(PROMPT)
Print every one of the entries below word for word, keeping their order.

(DATASET ENTRIES)
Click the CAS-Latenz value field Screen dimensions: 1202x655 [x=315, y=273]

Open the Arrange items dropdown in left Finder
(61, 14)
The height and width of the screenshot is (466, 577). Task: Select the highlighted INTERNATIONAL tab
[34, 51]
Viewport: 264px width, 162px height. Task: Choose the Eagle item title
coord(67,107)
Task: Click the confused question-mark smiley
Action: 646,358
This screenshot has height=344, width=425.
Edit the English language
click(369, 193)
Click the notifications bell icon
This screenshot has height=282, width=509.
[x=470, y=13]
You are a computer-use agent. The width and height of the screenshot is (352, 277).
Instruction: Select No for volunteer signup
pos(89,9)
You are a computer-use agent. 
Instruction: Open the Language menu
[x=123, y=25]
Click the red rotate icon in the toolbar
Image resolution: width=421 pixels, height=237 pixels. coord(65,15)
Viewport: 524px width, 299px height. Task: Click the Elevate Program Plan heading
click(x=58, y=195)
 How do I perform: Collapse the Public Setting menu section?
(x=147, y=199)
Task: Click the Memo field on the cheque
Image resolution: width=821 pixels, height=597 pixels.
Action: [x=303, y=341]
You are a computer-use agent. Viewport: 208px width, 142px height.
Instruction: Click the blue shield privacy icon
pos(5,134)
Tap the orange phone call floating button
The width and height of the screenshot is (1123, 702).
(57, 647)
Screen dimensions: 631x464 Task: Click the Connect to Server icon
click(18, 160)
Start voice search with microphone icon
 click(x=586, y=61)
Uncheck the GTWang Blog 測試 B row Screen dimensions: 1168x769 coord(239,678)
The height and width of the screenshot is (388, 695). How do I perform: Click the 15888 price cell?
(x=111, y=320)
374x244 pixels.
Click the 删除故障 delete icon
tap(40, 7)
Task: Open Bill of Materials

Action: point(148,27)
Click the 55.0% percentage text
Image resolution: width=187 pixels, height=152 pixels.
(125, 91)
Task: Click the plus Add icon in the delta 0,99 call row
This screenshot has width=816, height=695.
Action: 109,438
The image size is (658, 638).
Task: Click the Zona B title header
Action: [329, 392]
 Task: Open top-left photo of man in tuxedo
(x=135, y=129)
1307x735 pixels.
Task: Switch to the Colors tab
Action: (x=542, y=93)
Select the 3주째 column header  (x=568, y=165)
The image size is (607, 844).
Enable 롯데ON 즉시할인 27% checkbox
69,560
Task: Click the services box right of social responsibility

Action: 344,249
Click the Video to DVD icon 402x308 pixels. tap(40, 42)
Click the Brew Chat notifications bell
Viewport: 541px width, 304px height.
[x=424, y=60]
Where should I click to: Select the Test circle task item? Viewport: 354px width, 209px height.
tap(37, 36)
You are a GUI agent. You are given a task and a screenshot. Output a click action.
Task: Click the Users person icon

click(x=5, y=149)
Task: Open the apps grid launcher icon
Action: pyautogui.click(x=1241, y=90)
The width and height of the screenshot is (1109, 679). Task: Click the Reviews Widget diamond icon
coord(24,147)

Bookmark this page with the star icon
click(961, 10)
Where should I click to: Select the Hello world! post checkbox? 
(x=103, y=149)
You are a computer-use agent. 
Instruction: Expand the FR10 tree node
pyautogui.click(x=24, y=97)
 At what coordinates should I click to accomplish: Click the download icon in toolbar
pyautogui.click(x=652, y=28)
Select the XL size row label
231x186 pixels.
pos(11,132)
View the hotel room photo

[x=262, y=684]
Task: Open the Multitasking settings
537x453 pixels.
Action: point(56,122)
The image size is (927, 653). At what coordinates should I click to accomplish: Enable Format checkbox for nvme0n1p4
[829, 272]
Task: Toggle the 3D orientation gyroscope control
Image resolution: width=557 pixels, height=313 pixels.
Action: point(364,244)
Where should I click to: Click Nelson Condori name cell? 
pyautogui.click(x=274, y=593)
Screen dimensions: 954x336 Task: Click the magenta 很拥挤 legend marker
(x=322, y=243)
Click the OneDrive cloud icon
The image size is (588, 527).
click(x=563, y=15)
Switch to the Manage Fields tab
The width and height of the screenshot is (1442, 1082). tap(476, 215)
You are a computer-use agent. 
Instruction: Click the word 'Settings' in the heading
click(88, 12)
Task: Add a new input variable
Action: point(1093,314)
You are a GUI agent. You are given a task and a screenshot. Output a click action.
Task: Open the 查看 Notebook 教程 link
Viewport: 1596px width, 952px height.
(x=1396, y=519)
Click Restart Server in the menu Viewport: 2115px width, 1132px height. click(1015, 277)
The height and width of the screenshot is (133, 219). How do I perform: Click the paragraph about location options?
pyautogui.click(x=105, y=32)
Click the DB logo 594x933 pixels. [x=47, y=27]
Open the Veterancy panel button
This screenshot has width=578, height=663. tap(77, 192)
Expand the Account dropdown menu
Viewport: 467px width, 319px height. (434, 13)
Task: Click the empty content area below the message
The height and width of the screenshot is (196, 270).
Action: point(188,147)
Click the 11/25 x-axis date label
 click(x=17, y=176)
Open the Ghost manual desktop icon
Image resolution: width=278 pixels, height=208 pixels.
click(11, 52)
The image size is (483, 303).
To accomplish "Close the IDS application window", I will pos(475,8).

(SOLUTION FOR THIS EXERCISE)
Click the CAS-Latenz value field Screen dimensions: 1202x655 [x=315, y=273]

Open the Arrange items dropdown in left Finder
(61, 14)
The height and width of the screenshot is (466, 577). Task: Select the highlighted INTERNATIONAL tab
[34, 51]
Viewport: 264px width, 162px height. Task: Choose the Eagle item title
coord(67,107)
Task: Click the confused question-mark smiley
Action: 646,358
This screenshot has height=344, width=425.
Edit the English language
click(369, 193)
Click the notifications bell icon
This screenshot has height=282, width=509.
[x=470, y=13]
You are a computer-use agent. The width and height of the screenshot is (352, 277).
Instruction: Select No for volunteer signup
pos(89,9)
You are a computer-use agent. 
Instruction: Open the Language menu
[x=123, y=25]
Click the red rotate icon in the toolbar
Image resolution: width=421 pixels, height=237 pixels. coord(65,15)
Viewport: 524px width, 299px height. Task: Click the Elevate Program Plan heading
click(x=58, y=195)
 How do I perform: Collapse the Public Setting menu section?
(x=147, y=199)
Task: Click the Memo field on the cheque
Image resolution: width=821 pixels, height=597 pixels.
Action: [x=303, y=341]
You are a computer-use agent. Viewport: 208px width, 142px height.
Instruction: Click the blue shield privacy icon
pos(5,134)
Tap the orange phone call floating button
The width and height of the screenshot is (1123, 702).
(57, 647)
Screen dimensions: 631x464 Task: Click the Connect to Server icon
click(18, 160)
Start voice search with microphone icon
 click(x=586, y=61)
Uncheck the GTWang Blog 測試 B row Screen dimensions: 1168x769 coord(239,678)
The height and width of the screenshot is (388, 695). How do I perform: Click the 15888 price cell?
(x=111, y=320)
374x244 pixels.
Click the 删除故障 delete icon
tap(40, 7)
Task: Open Bill of Materials

Action: point(148,27)
Click the 55.0% percentage text
Image resolution: width=187 pixels, height=152 pixels.
(125, 91)
Task: Click the plus Add icon in the delta 0,99 call row
This screenshot has width=816, height=695.
Action: 109,438
The image size is (658, 638).
Task: Click the Zona B title header
Action: [329, 392]
 Task: Open top-left photo of man in tuxedo
(x=135, y=129)
1307x735 pixels.
Task: Switch to the Colors tab
Action: (x=542, y=93)
Select the 3주째 column header  (x=568, y=165)
The image size is (607, 844).
Enable 롯데ON 즉시할인 27% checkbox
69,560
Task: Click the services box right of social responsibility

Action: 344,249
Click the Video to DVD icon 402x308 pixels. tap(40, 42)
Click the Brew Chat notifications bell
Viewport: 541px width, 304px height.
[x=424, y=60]
Where should I click to: Select the Test circle task item? Viewport: 354px width, 209px height.
tap(37, 36)
You are a GUI agent. You are given a task and a screenshot. Output a click action.
Task: Click the Users person icon

click(x=5, y=149)
Task: Open the apps grid launcher icon
Action: pyautogui.click(x=1241, y=90)
The width and height of the screenshot is (1109, 679). Task: Click the Reviews Widget diamond icon
coord(24,147)

Bookmark this page with the star icon
click(961, 10)
Where should I click to: Select the Hello world! post checkbox? 
(x=103, y=149)
You are a computer-use agent. 
Instruction: Expand the FR10 tree node
pyautogui.click(x=24, y=97)
 At what coordinates should I click to accomplish: Click the download icon in toolbar
pyautogui.click(x=652, y=28)
Select the XL size row label
231x186 pixels.
pos(11,132)
View the hotel room photo

[x=262, y=684]
Task: Open the Multitasking settings
537x453 pixels.
Action: point(56,122)
The image size is (927, 653). At what coordinates should I click to accomplish: Enable Format checkbox for nvme0n1p4
[829, 272]
Task: Toggle the 3D orientation gyroscope control
Image resolution: width=557 pixels, height=313 pixels.
Action: point(364,244)
Where should I click to: Click Nelson Condori name cell? 
pyautogui.click(x=274, y=593)
Screen dimensions: 954x336 Task: Click the magenta 很拥挤 legend marker
(x=322, y=243)
Click the OneDrive cloud icon
The image size is (588, 527).
click(x=563, y=15)
Switch to the Manage Fields tab
The width and height of the screenshot is (1442, 1082). tap(476, 215)
You are a computer-use agent. 
Instruction: Click the word 'Settings' in the heading
click(88, 12)
Task: Add a new input variable
Action: point(1093,314)
You are a GUI agent. You are given a task and a screenshot. Output a click action.
Task: Open the 查看 Notebook 教程 link
Viewport: 1596px width, 952px height.
(x=1396, y=519)
Click Restart Server in the menu Viewport: 2115px width, 1132px height. click(1015, 277)
The height and width of the screenshot is (133, 219). How do I perform: Click the paragraph about location options?
pyautogui.click(x=105, y=32)
Click the DB logo 594x933 pixels. [x=47, y=27]
Open the Veterancy panel button
This screenshot has width=578, height=663. tap(77, 192)
Expand the Account dropdown menu
Viewport: 467px width, 319px height. (434, 13)
Task: Click the empty content area below the message
The height and width of the screenshot is (196, 270).
Action: point(188,147)
Click the 11/25 x-axis date label
 click(x=17, y=176)
Open the Ghost manual desktop icon
Image resolution: width=278 pixels, height=208 pixels.
click(11, 52)
The image size is (483, 303).
To accomplish "Close the IDS application window", I will pos(475,8).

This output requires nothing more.